Marindo menegaskan tata kelola yang baik akan membuat pelaksanaan program CSR lebih efektif serta memberikan manfaat yang lebih besar bagi masyarakat.
Sementara itu, Gubernur Lampung Rahmat Mirzani Djausal menegaskan bahwa program CSR memiliki peran penting dalam mempercepat pembangunan dan meningkatkan kesejahteraan masyarakat.
Karena itu, Gubernur Mirza mendorong agar seluruh program CSR disusun secara terarah, berkelanjutan, dan selaras dengan prioritas pembangunan daerah sehingga manfaatnya benar-benar dirasakan masyarakat.
Di sisi lain, Ketua Forum CSR Lampung Veronika Saptarini menyambut baik langkah Pemerintah Provinsi Lampung dalam memperkuat tata kelola CSR.

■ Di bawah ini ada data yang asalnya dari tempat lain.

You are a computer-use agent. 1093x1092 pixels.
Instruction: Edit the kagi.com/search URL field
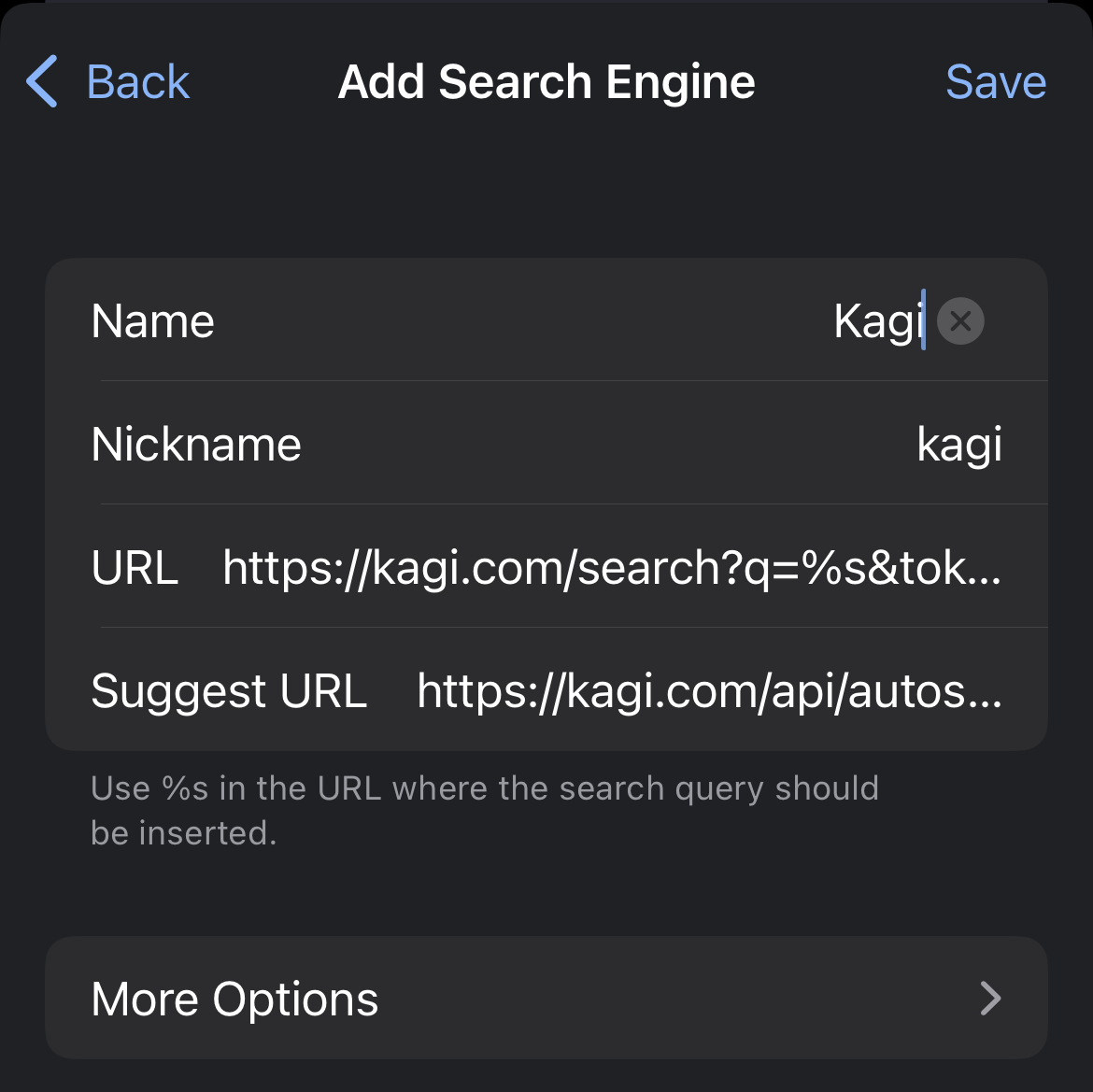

Menurutnya, keberadaan Forum CSR menjadi wadah penting untuk menyamakan persepsi antara pemerintah dan perusahaan mengenai arah pelaksanaan program CSR.
Veronika juga menegaskan bahwa CSR tidak seharusnya dipandang sebagai beban perusahaan, melainkan sebagai investasi yang memberikan manfaat jangka panjang bagi keberlanjutan usaha sekaligus kesejahteraan masyarakat.
Pertemuan tersebut juga membahas penguatan forum CSR hingga tingkat kabupaten/kota, penyusunan panduan pelaksanaan CSR, serta peningkatan koordinasi lintas sektor agar program-program perusahaan dapat mendukung pembangunan daerah secara lebih optimal.